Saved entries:

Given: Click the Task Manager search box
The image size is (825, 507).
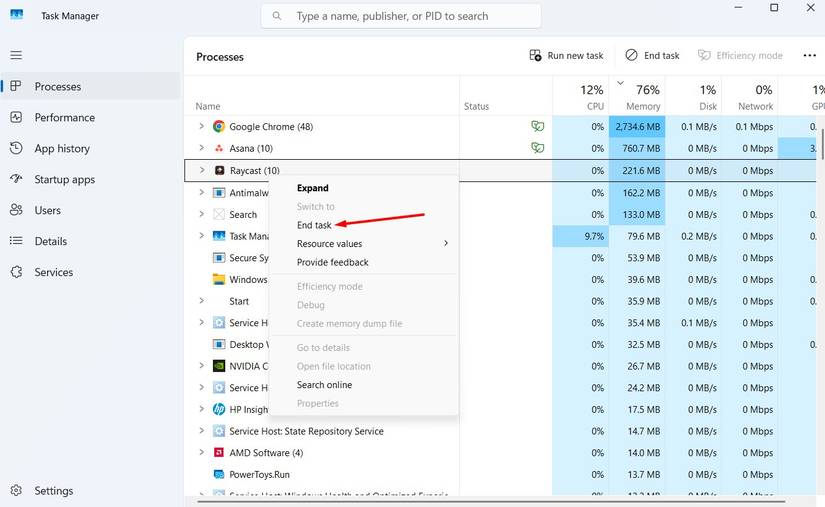Looking at the screenshot, I should [x=401, y=16].
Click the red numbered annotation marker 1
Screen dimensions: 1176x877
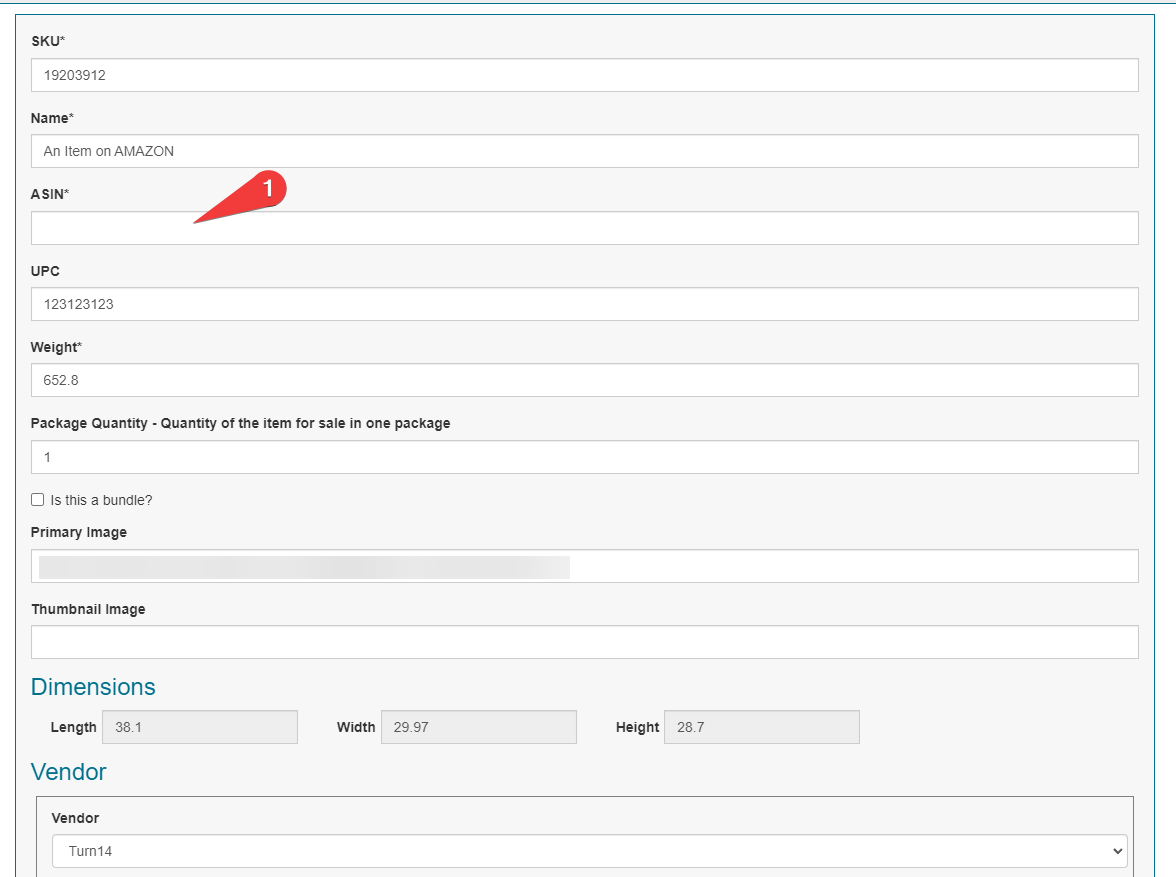(x=267, y=188)
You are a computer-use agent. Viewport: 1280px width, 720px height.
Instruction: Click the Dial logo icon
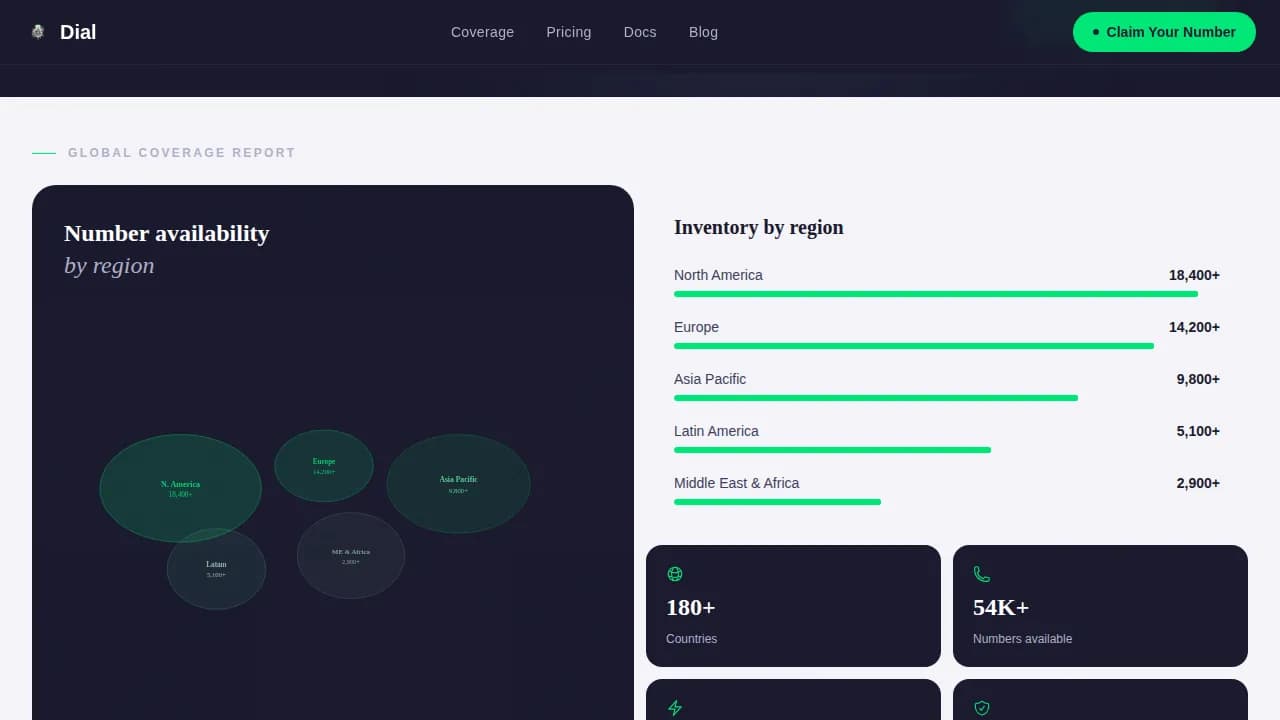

(WORK REQUEST) From the records above, copy each line that contains the word "Click".

(ANSWER AREA)
Given: Click the Task Manager search box
Click the red numbered annotation marker 1
Instruction: Click the Dial logo icon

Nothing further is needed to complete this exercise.